Jakarta, Gatra.com - Direktur Saiful Mujani Research and Consulting (SMRC), Sirojuddin Abbas, berpendapat bahwa pihak yang menolak Rancangan Undang-Undang (RUU) Cipta Kerja (Ciptaker) belum tentu memahami kepentingan dan manfaat besar RUU tersebut.
"Yang menolak belum tentu mengerti kepentingan dan manfaat besar RUU itu," kata Abbas kepada wartawan pada Kamis (13/8).
Abbas mencontohkan, penolakan dari pihak buruh terjadi karena mungkin hanya melihat dari prospektif kepentingan mereka. Padahal, harus juga melihat kepentingan negara dan pengusaha.
Terlebih, lanjut dia, aturan yang ada saat ini relatif menyulitkan perusahaan untuk merekrut tenaga kerja yang lebih produktif dan mempunyai keterampilan tinggi, ataupun ketika terpaksa harus memberhentikan pekerja. "Pengusaha juga membutuhkan aturan perburuhan yang tidak terlalu memberatkan," ujarnya.
Adapun pemerintah, lanjut Abbas, membutuhkan banyak investasi yang ujungnya akan membuka banyak lapangan pekerjaan dan mendapat pemasukan dari pajak. "Warga juga akan bisa bekerja dan memperoleh penghasilan," katanya.
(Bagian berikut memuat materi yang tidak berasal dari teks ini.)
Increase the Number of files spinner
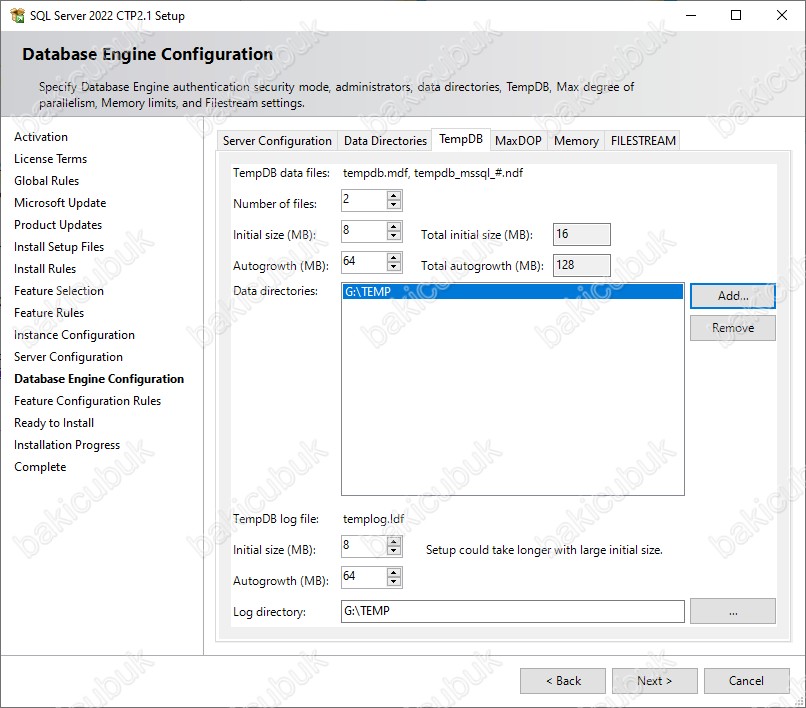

Menurut Abbas, jika semua pihak memahami secara komprehensif tentang manfaat dan kepentingan dari RUU ini, maka kemungkinan tidak akan terjadi penolakan. Buruh tidak perlu takut karena RUU ini untuk kepentingan bersama. Tidak mungkin pemerintah dan DPR berkolaborasi untuk menyusahkan rakyat.
Meski demikian, Abbas menilai pro-kontra dalam pembuatan perundang-undangan merupakan hal wajar. Pemerintah dan DPR harus tetap mendengar dan mempertimbangkan semua masukan dan kritikan.
Ia optimistis perbedaan pandangan tersebut bisa diselesaikan dan RUU Ciptaker dapat diselesaikan sesuai jadwal. Pemerintah sebaiknya tetap konsisten pada tujuan perbaikan ekosistem investasi, usaha, dan ketenagakerjaan untuk memperkuat ekonomi nasional.
Diberitakan sebelumnya, buruh dan mahasiswa menolak RUU Ciptaker. Salahsatunya dari Aliansi Badan Eksekutif Mahasiswa (BEM) Nusantara Koordinator Sumatera Utara (Sumut) yang melakukan aksi pada Kamis (23/7).
Pimpinan Aksi Aliansi BEM Nusantara Koordinator Sumut, Ridho Alamsyah, menilai bahwa omnibus law merugikan pekerja karena memperpanjang jam kerja dan lembur menetapkan upah minimum yang semakin rendah.